Severe endocarditis in transplant recipients--an epidemiologic study.

Transpl Int 2005 Jun;18(6):690-6

Department of Cardiac Surgery, Innsbruck Medical University, Innsbruck, Austria.

Infective endocarditis (IE) is reported with an incidence of 6/100,000 inhabitants in the general population. Even though immunosuppression predisposes to systemic infection, reports regarding IE after solid organ transplantation (SOT) are sparse. From 1989 to 2004, 2556 patients underwent SOT at the University Hospital Innsbruck. During this period, 27 transplant recipients were diagnosed IE. Nine patients (33.3%) were diagnosed at autopsy, eight patients (29.6%) were cured by antibiotic treatment and 10 patients (37.1%) underwent surgery. Overall mortality was 44.4% (12 patients).

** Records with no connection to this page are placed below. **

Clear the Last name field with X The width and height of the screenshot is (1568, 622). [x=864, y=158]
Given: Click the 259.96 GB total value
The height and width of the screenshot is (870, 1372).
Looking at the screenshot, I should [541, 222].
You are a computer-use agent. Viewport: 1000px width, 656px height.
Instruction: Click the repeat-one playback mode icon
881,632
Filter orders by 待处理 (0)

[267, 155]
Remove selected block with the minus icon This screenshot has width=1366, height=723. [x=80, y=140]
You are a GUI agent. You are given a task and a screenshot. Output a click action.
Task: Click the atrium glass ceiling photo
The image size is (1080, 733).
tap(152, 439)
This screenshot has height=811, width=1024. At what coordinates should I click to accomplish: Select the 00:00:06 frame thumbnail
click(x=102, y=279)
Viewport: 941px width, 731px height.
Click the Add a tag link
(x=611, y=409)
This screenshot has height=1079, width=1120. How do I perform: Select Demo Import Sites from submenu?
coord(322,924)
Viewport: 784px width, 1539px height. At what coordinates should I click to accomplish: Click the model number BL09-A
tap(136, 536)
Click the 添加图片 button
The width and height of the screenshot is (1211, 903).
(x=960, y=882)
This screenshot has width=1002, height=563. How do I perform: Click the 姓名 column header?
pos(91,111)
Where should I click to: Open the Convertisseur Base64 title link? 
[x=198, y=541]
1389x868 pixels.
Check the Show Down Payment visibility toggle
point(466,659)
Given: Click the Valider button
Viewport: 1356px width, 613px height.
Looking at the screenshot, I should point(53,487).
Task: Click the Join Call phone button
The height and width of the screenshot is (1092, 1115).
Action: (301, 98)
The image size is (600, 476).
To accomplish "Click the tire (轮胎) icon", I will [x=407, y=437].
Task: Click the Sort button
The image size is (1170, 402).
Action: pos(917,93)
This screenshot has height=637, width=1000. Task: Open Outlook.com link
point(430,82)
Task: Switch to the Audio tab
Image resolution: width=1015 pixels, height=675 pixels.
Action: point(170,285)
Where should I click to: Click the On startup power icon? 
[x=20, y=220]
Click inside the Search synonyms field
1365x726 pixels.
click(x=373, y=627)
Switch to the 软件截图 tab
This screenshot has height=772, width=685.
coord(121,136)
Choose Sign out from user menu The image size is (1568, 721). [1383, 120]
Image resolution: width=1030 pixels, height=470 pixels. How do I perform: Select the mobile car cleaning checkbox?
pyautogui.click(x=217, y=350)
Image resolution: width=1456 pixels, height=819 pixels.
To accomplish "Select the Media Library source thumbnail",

Staphylococcus was the predominant microorganism in 16 cases (59.3%), fungal infection was present in four patients (14.8%). Incidence of IE was 1% (95% CI: 0.67-1.49), indicating a 171-fold risk compared with the overall population. IE after SOT constitutes a significant problem and is associated with an excessive high mortality. Alertness to this condition is indicated, as we might diagnose more cases of IE in the future.